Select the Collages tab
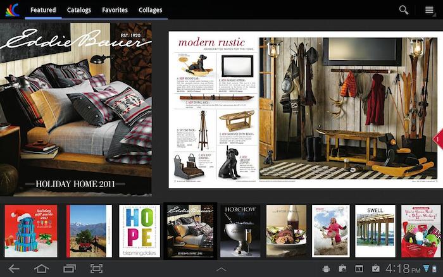Image resolution: width=443 pixels, height=277 pixels. click(x=151, y=10)
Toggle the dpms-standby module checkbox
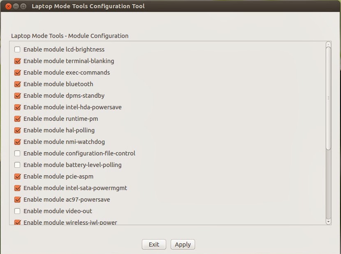Screen dimensions: 341x254 [x=17, y=96]
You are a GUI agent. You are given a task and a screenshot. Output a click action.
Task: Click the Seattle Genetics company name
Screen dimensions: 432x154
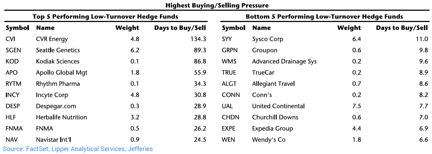click(x=58, y=50)
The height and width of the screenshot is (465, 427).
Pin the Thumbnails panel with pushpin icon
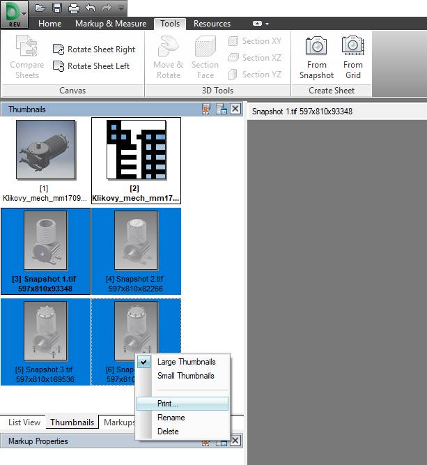tap(206, 109)
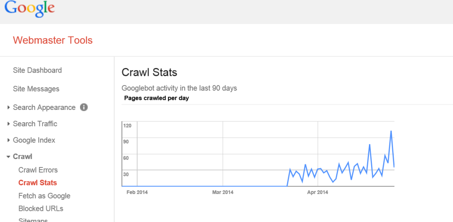Open Site Dashboard
Image resolution: width=453 pixels, height=222 pixels.
pos(37,70)
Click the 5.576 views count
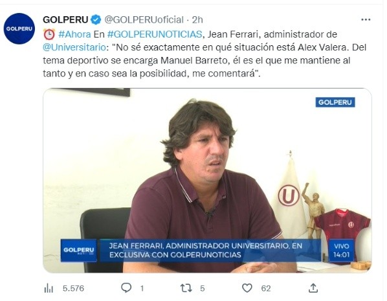The image size is (387, 301). tap(73, 289)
* * *
### YOUR INSTRUCTIONS
What is wanted is a word-for-word restatement of the entries, without their images.

### RESPONSE TO THIS TASK
Select the Collages tab
Image resolution: width=443 pixels, height=277 pixels. click(x=151, y=10)
Toggle the dpms-standby module checkbox
Screen dimensions: 341x254 [x=17, y=96]
You are a GUI agent. You are given a task and a screenshot. Output a click action.
Task: Click the Seattle Genetics company name
Screen dimensions: 432x154
click(x=58, y=50)
The height and width of the screenshot is (465, 427).
Pin the Thumbnails panel with pushpin icon
tap(206, 109)
Open Site Dashboard
Image resolution: width=453 pixels, height=222 pixels.
pos(37,70)
Click the 5.576 views count
The image size is (387, 301). tap(73, 289)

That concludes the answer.